We also have organizational communication issues within law enforcement. You’ll have a command staff or chief who clearly understands what’s going on and what needs to be done, but then you have this disconnect with the troops on the ground, who don’t understand what and why this is happening.

It’s important for law enforcement to have those internal conversations as well, because what you then get is this disconnect on how the policy is implemented, or how it’s interfered with by folks who don’t understand or believe in what leadership has decided to do.

Epoch Times: How do you get the community to voice concerns to the police department?

Keesee: What we do is we organize forums. We connect with grassroots organizations on the ground locally, we work through them to use a community center, or a church.

We allow the community to decide who they’d like to have at the meeting. So it’s not uncommon that the community asks the chief to be there—not to be in the panel, but in the audience and listen to what’s going on.

It’s not just bash the police. People tend to think these community meetings go to that. But the majority of meetings we’ve attended, people are extremely supportive of law enforcement. The concern always stems around the small number of officers who when they do something wrong, just ruins it for the entire organization. There’s always concern around how come departments don’t deal with that?

Epoch Times: How can police departments make sure use of force is done safely and fairly?

Keesee: That’s going to vary from department to department, so a lot of them have use of force review boards that review each incident where force has been used or applied, then corrections are made, or [officers are] disciplined.

Epoch Times: Are the reviews usually done within the police department?

Keesee: Sometimes it’s done internally, sometimes there’s a use of force board comprised of community members and law enforcement.

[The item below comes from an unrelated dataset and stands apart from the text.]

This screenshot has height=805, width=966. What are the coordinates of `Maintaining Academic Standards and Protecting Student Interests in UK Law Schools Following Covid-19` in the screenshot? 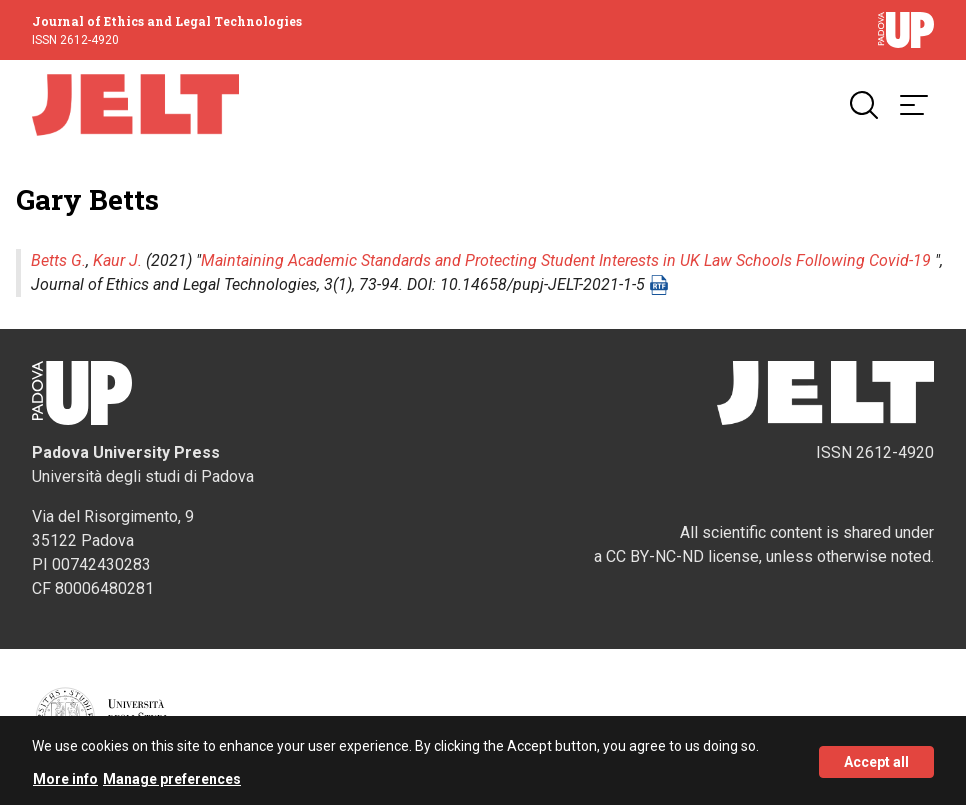 It's located at (566, 260).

It’s very individualized and up to the department.

Epoch Times: Any anecdotal or empirical evidence to show which way works better?

Keesee: Ideally, when community members are part of that, that certainly helps with the legitimacy and trust of the department. The community members will understand how use of force is applied and when it’s applied, the circumstances of it.

Typically, as transparent as you can be, is always going to be the way to go. But you also have to be mindful that officers have rights that you have to protect. These are our employees. When something does happen, there’s going to be an investigation, and you have to be mindful not to contaminate the investigation.